Authorities warned people with respiratory conditions, or heart and lung problems, to stay indoors. Office workers were seen wearing face masks in the street, an unusual sight in a city more used to clear blue skies and clean air.
Temperatures are forecast to soar to 107.6 degrees Fahrenheit (42 degrees Celsius) in the city's west. Rural Fire Service Commissioner Shane Fitzsimmons, who is leading efforts to tackle more than 80 blazes across the state of New South Wales, said it would be a "very complex, very difficult day" for his team.
Some 6.7 million acres (2.7 million hectares) of land, with a perimeter of 19,235 kilometers, have burned so far this bushfire season.

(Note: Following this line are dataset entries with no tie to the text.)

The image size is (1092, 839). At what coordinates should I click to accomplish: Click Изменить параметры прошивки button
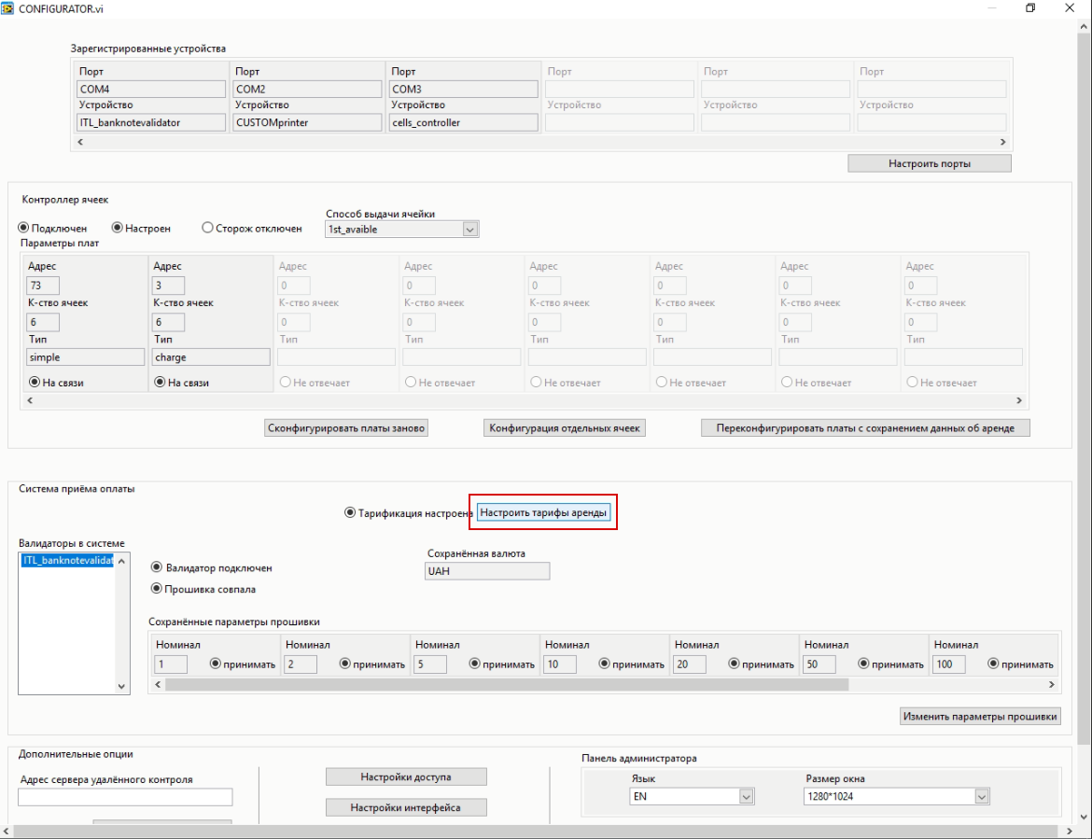(980, 717)
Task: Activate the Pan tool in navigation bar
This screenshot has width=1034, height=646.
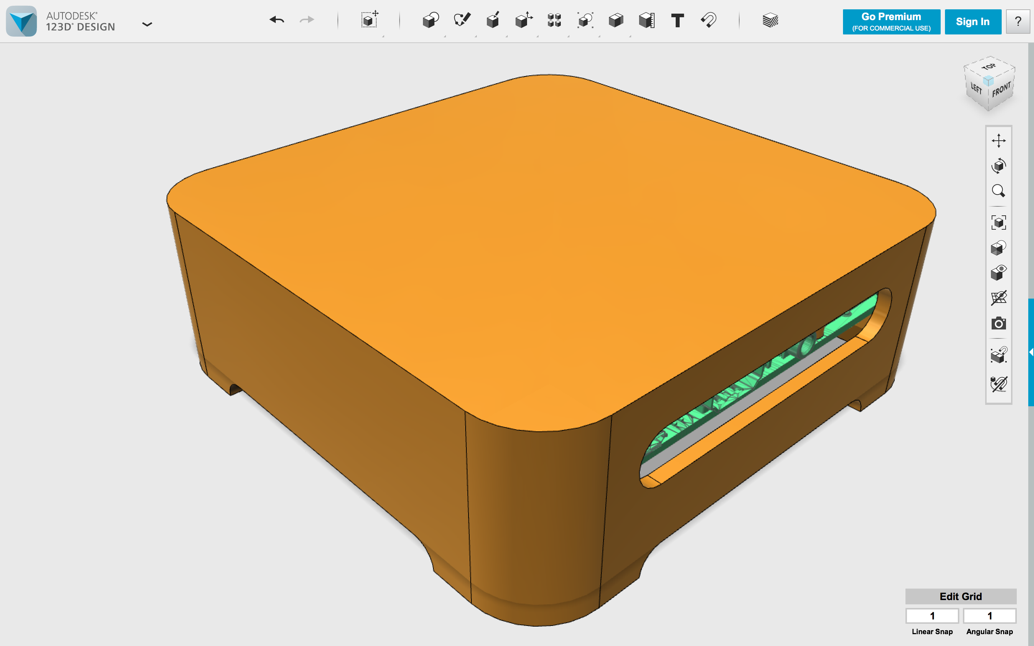Action: click(999, 141)
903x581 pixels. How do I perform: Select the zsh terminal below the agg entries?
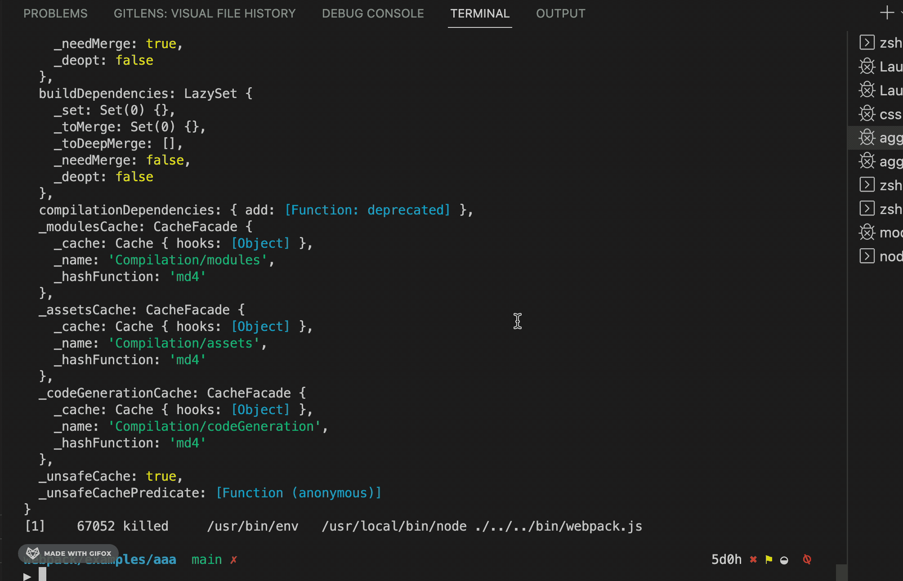point(881,185)
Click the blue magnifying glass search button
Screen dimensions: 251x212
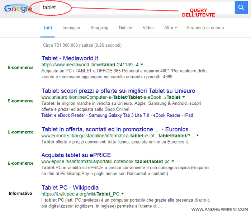click(x=241, y=8)
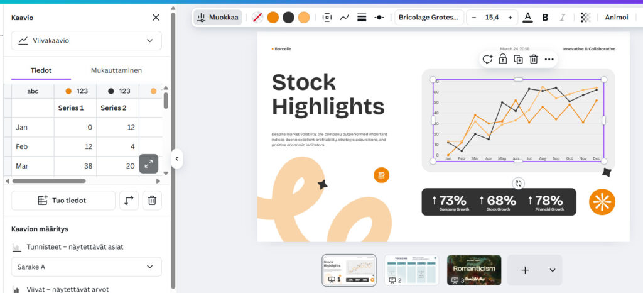Select the Tiedot tab
This screenshot has height=293, width=643.
pos(41,70)
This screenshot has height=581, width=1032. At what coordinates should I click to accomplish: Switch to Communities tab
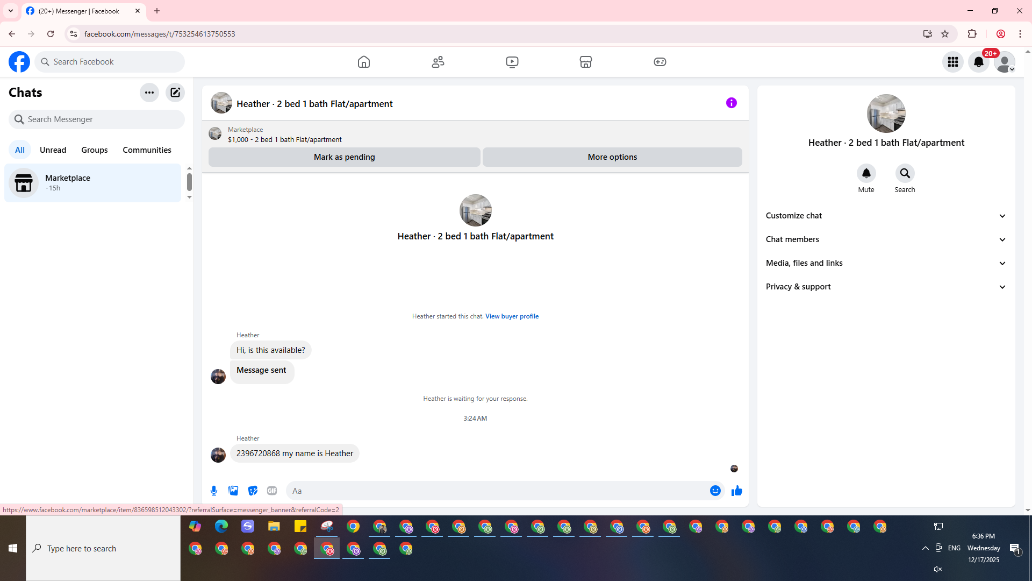point(147,150)
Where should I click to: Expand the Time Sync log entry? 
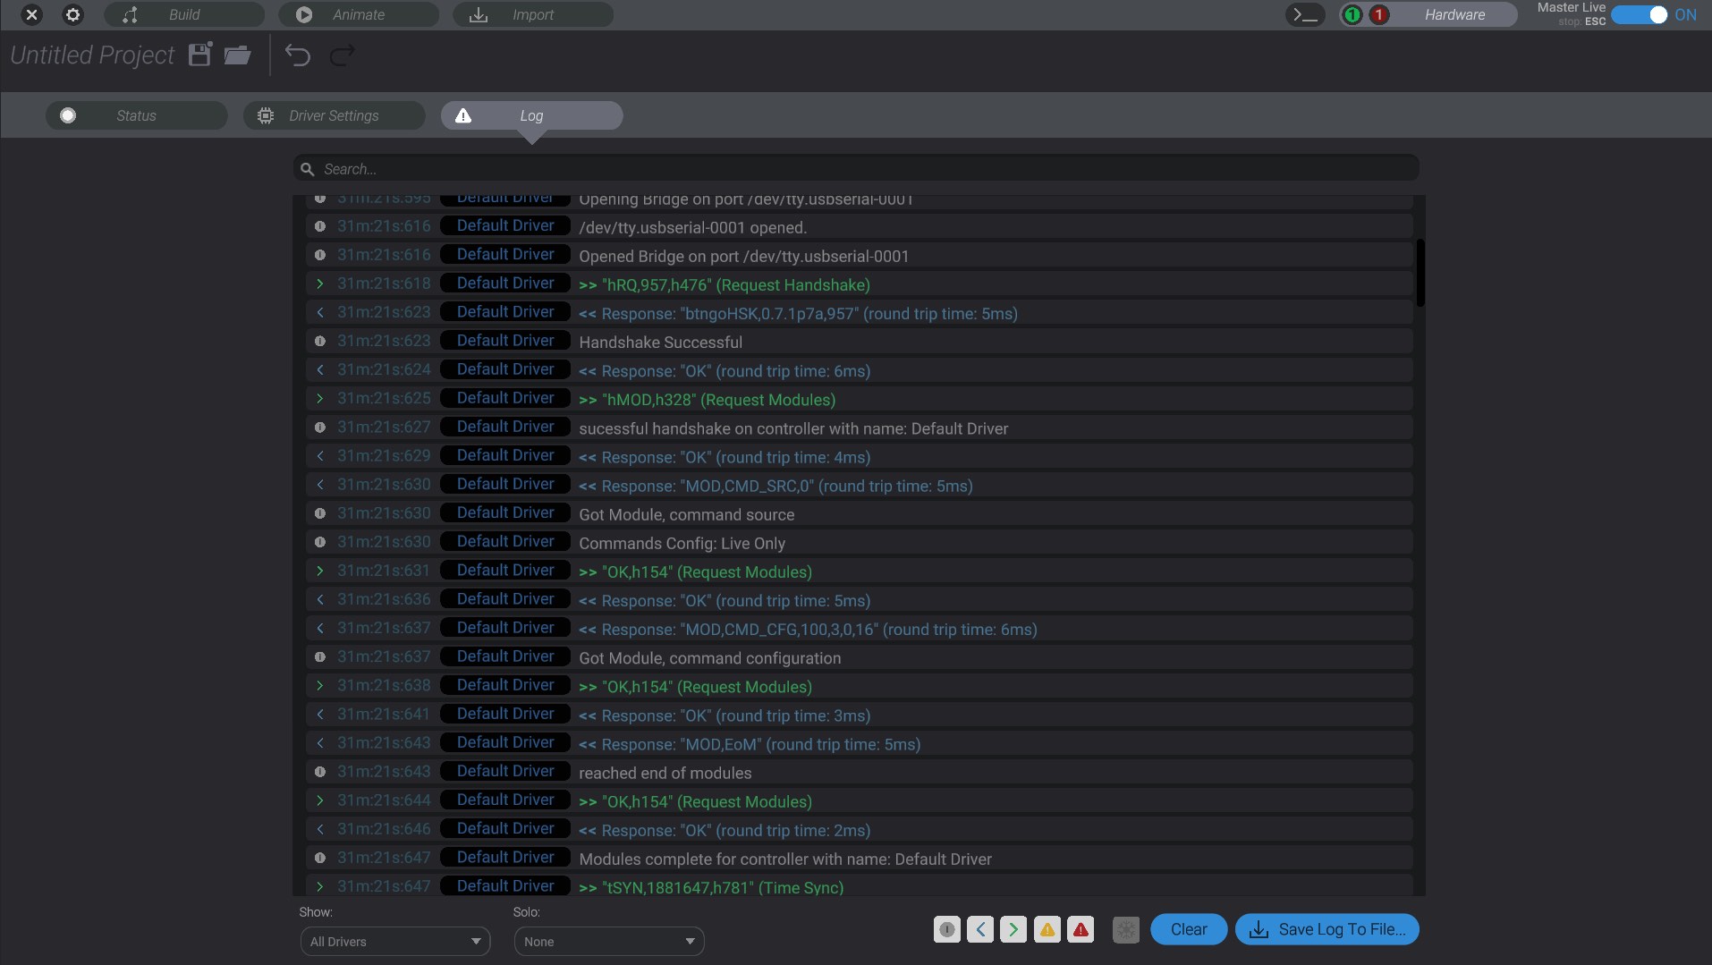[320, 886]
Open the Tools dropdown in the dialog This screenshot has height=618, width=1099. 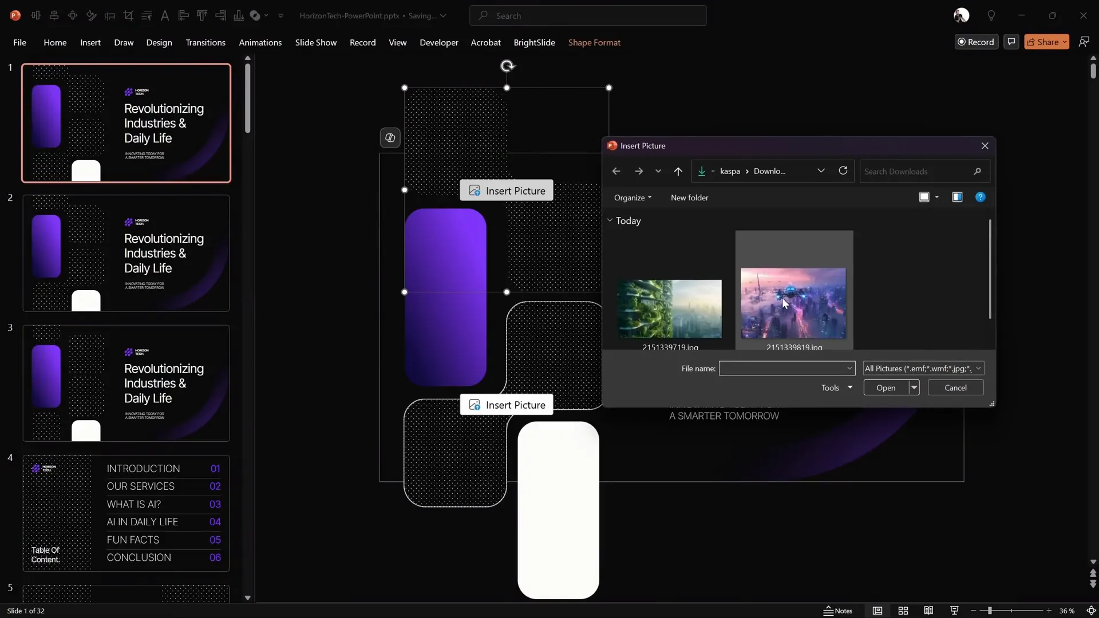pos(835,387)
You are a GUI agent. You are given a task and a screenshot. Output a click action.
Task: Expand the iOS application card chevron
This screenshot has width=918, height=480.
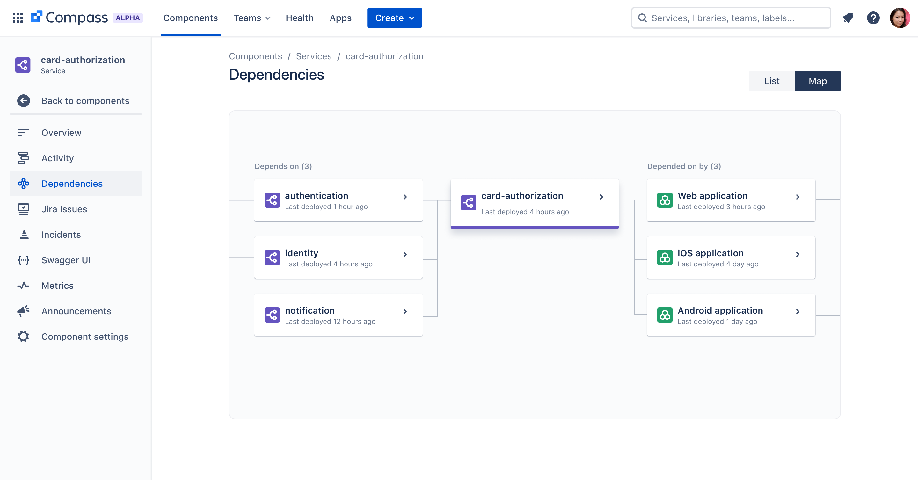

The ferocious and early start to the fires this year has stoked a debate around whether Australia's government -- a champion of the coal industry -- is doing enough to curb greenhouse gas emissions. Prime Minister Scott Morrison has repeatedly shut down claims that his government's approach to climate change has contributed in any material way to the current bushfire emergency.
The devastating fire conditions were referenced several times at an energy summit in Sydney on Tuesday, where Matt Kean, the NSW state minister for the environment, said a transition to clean energy was inevitable.
"Let's call it for what it is: these bushfires have been caused by extreme weather events, high temperatures, the worst drought in living memory -- the exact type of events scientists have been warning us about for decades that would have been caused by climate change," said Kean.
The wildfires have generated more hotspots in the past two days than any other country, according to NASA satellite data.